◆ **Task statement**: Summarize the passage on BRD2/3/4 inhibition and OTX015 in two sentences.

Document extract section start

In experimental models of Myc-dependent hematologic malignancies, including acute myeloid leukemia, Burkitt’s lymphoma, and multiple myeloma, inhibition of BRD2/3/4 produced a potent antiproliferative effect associated with cell cycle arrest and cellular senescence.
OTX015 is in Phase 1 clinical trials in patients with hematologic malignancies, advanced solid malignancies, and glioblastoma.

Document extract section end
Material provided section start

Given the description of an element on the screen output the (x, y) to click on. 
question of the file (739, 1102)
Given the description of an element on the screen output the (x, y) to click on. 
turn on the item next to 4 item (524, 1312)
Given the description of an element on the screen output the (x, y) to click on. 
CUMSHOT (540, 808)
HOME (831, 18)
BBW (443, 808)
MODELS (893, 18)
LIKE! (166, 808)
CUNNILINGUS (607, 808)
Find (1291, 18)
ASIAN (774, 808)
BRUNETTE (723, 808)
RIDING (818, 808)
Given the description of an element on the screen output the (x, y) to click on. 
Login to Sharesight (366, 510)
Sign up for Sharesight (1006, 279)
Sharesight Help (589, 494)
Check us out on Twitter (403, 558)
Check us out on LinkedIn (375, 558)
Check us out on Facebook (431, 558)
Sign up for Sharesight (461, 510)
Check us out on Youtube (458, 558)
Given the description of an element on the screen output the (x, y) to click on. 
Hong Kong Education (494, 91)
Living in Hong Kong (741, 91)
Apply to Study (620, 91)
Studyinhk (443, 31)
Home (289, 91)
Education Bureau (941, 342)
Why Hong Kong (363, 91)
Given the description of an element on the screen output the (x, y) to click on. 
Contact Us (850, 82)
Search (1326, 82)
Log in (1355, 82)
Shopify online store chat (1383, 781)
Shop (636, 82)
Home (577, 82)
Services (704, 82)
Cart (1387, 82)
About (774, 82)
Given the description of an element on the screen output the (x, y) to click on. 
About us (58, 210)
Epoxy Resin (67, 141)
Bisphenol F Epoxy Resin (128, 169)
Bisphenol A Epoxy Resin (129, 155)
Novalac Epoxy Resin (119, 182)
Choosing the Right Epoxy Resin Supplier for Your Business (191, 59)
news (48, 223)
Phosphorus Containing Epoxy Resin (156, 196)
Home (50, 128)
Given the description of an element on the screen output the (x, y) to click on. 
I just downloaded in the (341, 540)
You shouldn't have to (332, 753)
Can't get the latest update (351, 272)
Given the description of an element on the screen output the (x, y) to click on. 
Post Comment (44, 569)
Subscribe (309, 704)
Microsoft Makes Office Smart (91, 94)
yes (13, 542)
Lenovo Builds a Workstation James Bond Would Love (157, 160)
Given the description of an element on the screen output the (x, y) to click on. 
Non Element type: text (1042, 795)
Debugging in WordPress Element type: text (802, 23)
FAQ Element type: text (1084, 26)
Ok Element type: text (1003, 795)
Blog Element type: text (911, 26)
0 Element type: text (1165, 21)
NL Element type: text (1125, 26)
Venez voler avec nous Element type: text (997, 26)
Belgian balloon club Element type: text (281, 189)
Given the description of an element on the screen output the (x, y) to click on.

Material provided section end

◆ **Answer to this problem**: In experimental models of Myc-dependent blood cancers such as acute myeloid leukemia, Burkitt's lymphoma, and multiple myeloma, blocking BRD2/3/4 strongly inhibited proliferation, with cell cycle arrest and cellular senescence. OTX015 is in Phase 1 clinical trials in patients with hematologic malignancies, advanced solid malignancies, and glioblastoma.